Porsche has set a 2020 deadline to roll out a contender for a piece of the electric pie. Dubbed ‘Mission e’, this is a Porsche that is a Porsche but not a Porsche. With Porsche planning to invest 1 billion Euro on its electric car production, it aims to sell 20,000 units of Mission e annually.
Like all Porsche offerings, the Mission e will come in a few variants with different levels of power. Like a Cayman, the Mission e will also have a cargo hold in the front and the rear, more due to the lack of a combustion engine rather than a mid-ship engine placement. And if the production model holds true to the concept, it will also sport 4-point LED headlights seen in current cars.
The Mission e concept shown bears a slight resemblance to the Porsche Panamera; it also has 4 doors (suicide doors at the rear). This electric car will be powered by an electric motor on either axle, making it a 4-wheel drive (and possibly 2-wheel drive when cruising). The 800-volt batteries are placed in the floor to lower the car’s center of gravity as well as add chassis rigidity.
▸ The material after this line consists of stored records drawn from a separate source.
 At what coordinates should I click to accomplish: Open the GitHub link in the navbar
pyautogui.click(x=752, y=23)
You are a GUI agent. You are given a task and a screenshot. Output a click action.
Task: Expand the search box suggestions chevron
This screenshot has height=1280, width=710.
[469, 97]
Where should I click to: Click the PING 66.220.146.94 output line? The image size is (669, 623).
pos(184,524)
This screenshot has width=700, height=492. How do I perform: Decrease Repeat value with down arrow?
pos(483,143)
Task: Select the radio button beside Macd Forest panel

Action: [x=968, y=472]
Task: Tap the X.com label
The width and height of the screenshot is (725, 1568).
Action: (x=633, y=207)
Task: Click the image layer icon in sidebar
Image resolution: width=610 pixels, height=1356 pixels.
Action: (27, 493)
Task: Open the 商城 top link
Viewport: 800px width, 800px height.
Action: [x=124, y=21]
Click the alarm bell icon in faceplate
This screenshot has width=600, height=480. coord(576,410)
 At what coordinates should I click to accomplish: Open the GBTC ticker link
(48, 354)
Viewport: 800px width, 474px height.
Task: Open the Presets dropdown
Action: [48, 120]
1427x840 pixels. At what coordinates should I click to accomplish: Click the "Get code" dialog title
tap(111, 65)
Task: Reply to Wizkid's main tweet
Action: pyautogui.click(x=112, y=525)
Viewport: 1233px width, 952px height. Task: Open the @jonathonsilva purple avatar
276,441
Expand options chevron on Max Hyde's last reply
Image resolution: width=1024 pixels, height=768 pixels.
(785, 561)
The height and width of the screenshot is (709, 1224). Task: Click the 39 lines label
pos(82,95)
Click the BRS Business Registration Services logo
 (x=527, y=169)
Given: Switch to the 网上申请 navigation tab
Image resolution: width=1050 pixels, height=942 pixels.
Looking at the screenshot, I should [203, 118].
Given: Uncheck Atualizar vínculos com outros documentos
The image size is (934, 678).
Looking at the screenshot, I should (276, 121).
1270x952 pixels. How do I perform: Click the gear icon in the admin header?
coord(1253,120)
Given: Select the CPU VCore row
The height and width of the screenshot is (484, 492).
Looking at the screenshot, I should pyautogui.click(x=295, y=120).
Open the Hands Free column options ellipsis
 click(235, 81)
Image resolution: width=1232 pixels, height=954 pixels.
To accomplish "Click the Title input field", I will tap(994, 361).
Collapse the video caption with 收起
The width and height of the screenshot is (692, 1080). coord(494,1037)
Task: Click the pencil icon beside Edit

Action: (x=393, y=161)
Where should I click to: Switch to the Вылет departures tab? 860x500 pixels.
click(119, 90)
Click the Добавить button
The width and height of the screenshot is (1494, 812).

The batteries are said to provide a 400 km range with a charge time of 15 minutes (80% capacity; you don’t have to fully charge modern lithium batteries).
Speaking of which, the Mission E is touted to come with inductive charging, so like a smartphone or smartwatch, you just park it over a charging plate. Perhaps future infrastructure will be such that parking spaces or even certain stretches of road will have coils of wire underneath to allow inductive charging on-the-go. There’s also the conventional wired way of charging the Mission e with the quick charging port.
Other technology highlights include the use of cameras in lieu of mirrors and an interior that’s as user-friendly as a smartphone, with gesture control and eye tracking.
In terms of performance, the first Mission e variant is said to have a quiet 600 hp and 0 – 100 km/h time of 3.5 seconds. It isn’t clear if engine roar and exhaust acoustics will feature as options.